As Bob Dylan said 'The times they are a-changing' and as this article discovers tattoos are becoming more and more popular and so should, and so will, perceptions.
(Potential overshare) I would love to have my hands tattooed. I have asked my CEO if he would mind and he said it was OK. However, I would be lying if it didn't worry me about my employ-ability if I ever left Lawrence Harvey to move to another recruitment business (unlikely) or completely out of the industry (please don't tell my Director Jim this).
I am particularly lucky I must admit, I recruit into a very 'digital' eco-system CRM tool called Salesforce. Salesforce professionals are chino and shirt kind of guys (and gals) which means wearing a suit isn't necessary. If I was successful in banking would my thoughts differ? Probably. But, I set a team up last year in the Salesforce world where I was given the autonomy and opportunity to run the team like my own business. Which, if you ask anyone at LH, I do - within reason of course.
I expect the Directors above me saw that, tattoos or not, I conduct my work with pride and professionalism. I am the right man for the job which means my tattoos mean nothing to them. The article below is littered with contradictions but, fundamentally, tattoos shouldn't matter, not if the person is right for the job in hand!
What do you think about ink?
Many people in human resources, however, think companies need to ignore tattoos in the workplace.

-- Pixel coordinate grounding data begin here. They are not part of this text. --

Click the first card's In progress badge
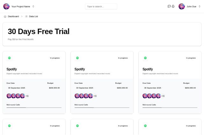Viewport: 204px width, 135px height. (x=55, y=58)
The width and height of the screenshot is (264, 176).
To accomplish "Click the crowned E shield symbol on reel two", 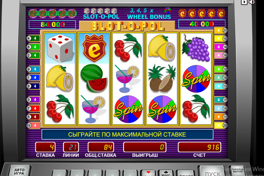I will tap(94, 49).
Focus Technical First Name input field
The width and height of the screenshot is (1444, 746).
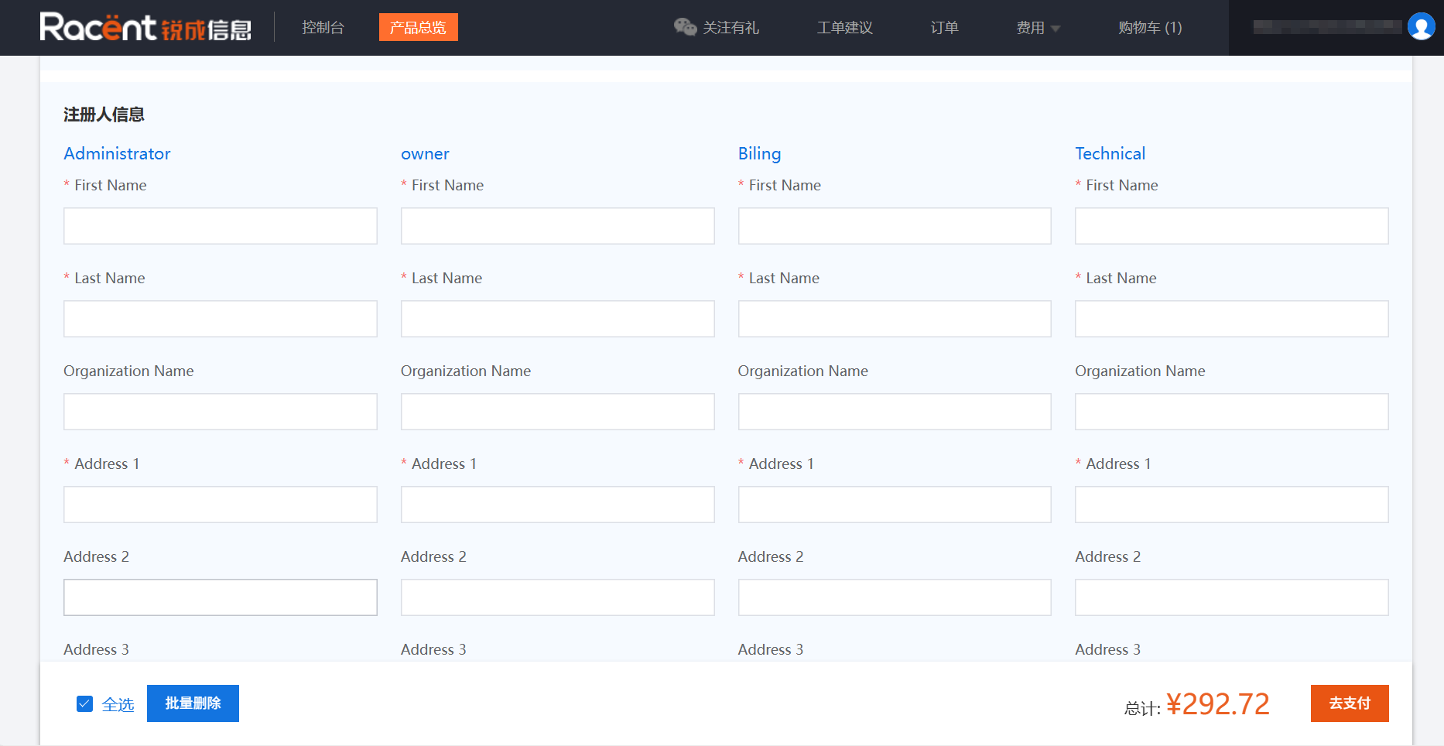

Jonny Gifford, research adviser for organisational behaviour at the Chartered Institute of Personnel and Development, says: “We’d say it really doesn’t matter. Get someone to do the job. We live in an age where tattoos are increasingly common, and the trend doesn’t show any signs of stopping, honestly — what’s the problem?” By refusing to hire those with visible tattoos employers are limiting their pool of talent, he argues.